Me levanté cuando atisbé las primeras
luces, fui directo al cuarto de baño para aliviar mi vejiga y en ese momento
tan íntimo empecé a recordar mi infancia. La viví entre claros y oscuros, entre momentos de alegría y de tristeza, como cualquier niño, supongo. De
acuerdo, reconozco que tal vez yo los viví
con más intensidad que el resto de seres que me rodeaban.
Ahora sabréis el
motivo, la razón por la que había llegado
hasta aquí, hasta este preciso instante.
Tal vez...
Éramos cuatro
hermanos, dos mayores y dos pequeños. Nos distingo así
porque entre
ellos y nosotros había una separación de seis años.

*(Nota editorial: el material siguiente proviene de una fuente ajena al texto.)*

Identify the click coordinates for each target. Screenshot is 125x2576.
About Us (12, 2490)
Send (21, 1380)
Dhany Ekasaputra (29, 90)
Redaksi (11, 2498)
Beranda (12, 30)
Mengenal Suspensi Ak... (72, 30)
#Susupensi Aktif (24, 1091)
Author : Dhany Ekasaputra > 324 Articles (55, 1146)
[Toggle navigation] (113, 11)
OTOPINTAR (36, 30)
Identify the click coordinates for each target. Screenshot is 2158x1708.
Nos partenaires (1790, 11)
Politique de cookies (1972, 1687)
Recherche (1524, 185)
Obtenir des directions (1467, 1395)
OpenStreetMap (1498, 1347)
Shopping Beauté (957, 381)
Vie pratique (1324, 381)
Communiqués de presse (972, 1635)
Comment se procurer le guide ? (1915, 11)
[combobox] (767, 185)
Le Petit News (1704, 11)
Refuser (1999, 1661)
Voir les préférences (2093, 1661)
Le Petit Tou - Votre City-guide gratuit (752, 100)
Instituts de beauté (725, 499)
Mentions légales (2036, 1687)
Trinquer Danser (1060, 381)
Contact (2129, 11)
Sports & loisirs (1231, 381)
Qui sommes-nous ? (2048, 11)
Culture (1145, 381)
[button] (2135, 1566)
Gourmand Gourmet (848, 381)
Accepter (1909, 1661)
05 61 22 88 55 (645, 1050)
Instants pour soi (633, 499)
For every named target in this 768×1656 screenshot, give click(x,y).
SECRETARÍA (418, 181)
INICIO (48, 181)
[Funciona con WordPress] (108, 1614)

Mis hermanos y yo reíamos y nos
peleábamos por igual, es lo que tiene
ser tantos en un espacio tan pequeño.
Los mayores se imponían a los
pequeños sin piedad, torturándonos en
sus macabros juegos hasta que se aburrían o nuestra
madre nos llamaba a la mesa para cenar.
Pobres, nunca supieron quién era el culpable de las misteriosas desapariciones
de sus bolígrafos, lápices y juguetes favoritos. Única manera que teníamos de
equilibrar la balanza.
Sí, éramos los pequeños. Mi hermano
gemelo y yo éramos menos
duros, menos fuertes, pero más astutos.
Eso nos dio cierta ventaja, al menos durante un tiempo. Hasta que la tragedia
nos visitó para destruir toda mi existencia.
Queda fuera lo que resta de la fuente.